Litecoin ist die derzeit populärste Bitcoin-Alternative, deren Gesamtwert derzeit rund 38 Millionen Dollar beträgt, also etwa drei Prozent des seit 2009 verfügbaren Originals. Abgrenzen wollen sich die Litecoin-Macher um Charles Lee, indem sie sicherstellen, dass Transaktionen wesentlich schneller ablaufen. Benötigt man mit Bitcoins durchschnittlich zehn Minuten, sollen es per Litecoin etwa zweieinhalb Minuten sein. Hinzu kommt, dass für das Generieren von Litecoins deutlich schwächere Hardware benötigt wird. Allerdings ist daher die Sicherheit des Systems geringer und für Cyberkriminelle ist es folglich einfacher, mit Botnets Geld zu verdienen.

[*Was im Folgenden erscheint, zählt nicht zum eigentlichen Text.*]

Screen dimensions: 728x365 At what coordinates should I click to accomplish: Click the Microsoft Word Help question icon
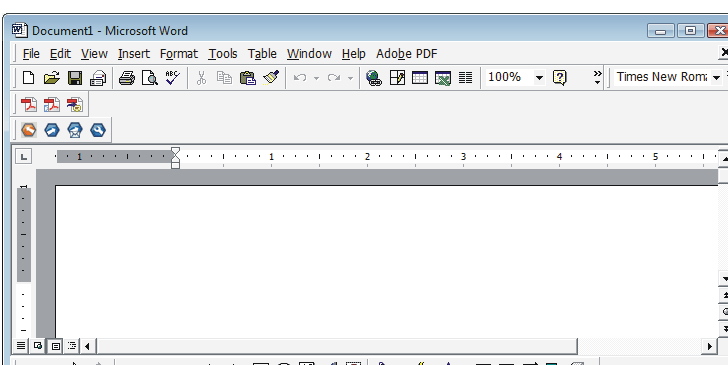point(559,78)
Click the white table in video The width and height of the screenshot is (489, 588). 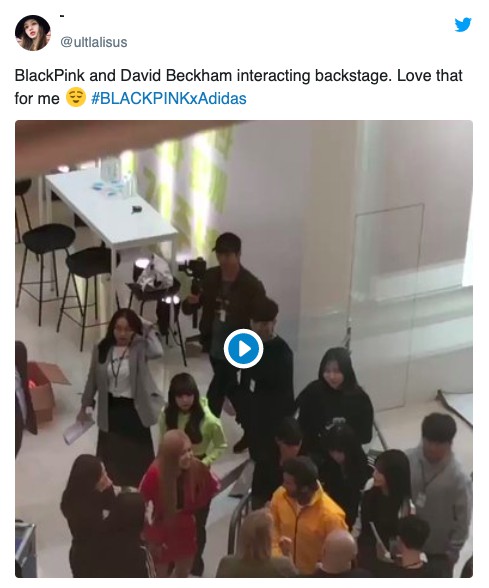pyautogui.click(x=112, y=210)
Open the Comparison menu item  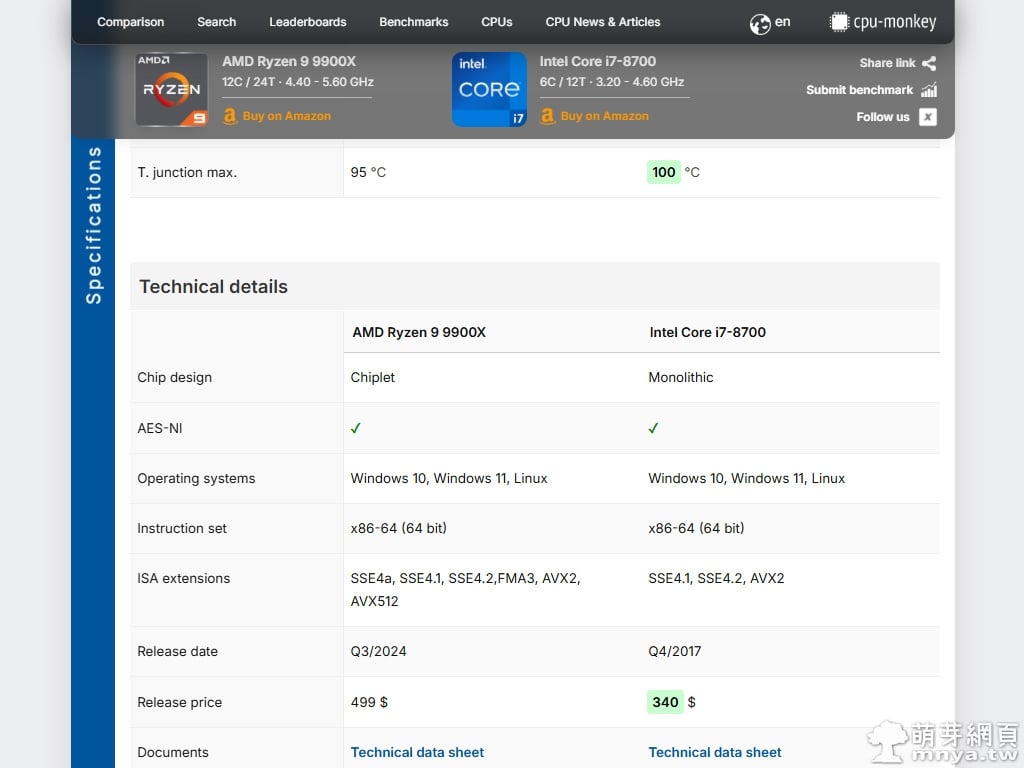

Ein weiterer Nachteil aller Alternativen: Bitcoins verzeichnen deutlich mehr Akzeptanzstellen.

Insgesamt sind alle derzeit verfügbaren PPCoins rund vier Millionen Dollar wert. Die Entwickler um Sunny King setzen darauf, das Generieren virtuellen Geldes nicht von Rechenkraft und damit hohem Energieverbrauch abhängig zu machen. Wer die seit 2012 verfügbare Software installiert hat, erhält Boni, die sich vor allem danach richten, wie viele PPCoins jemand bereits hält. Pro Jahr erhält man maximal ein Prozent Zinsen.

Einen anderen Ansatz verfolgen die Betreiber des Projekts Devcoin. Automatisch werden gewisse Anteil des erzeugten Geldes an Open-Source-Projekte weitergeleitet. Es wird auf denselben hardwareintensiven Algorithmus gesetzt wie bei Bitcoins. Diese sind auf 21 Millionen limitiert. Eine solche Begrenzung gibt es für Devcoins nicht, was Inflationsprobleme birgt.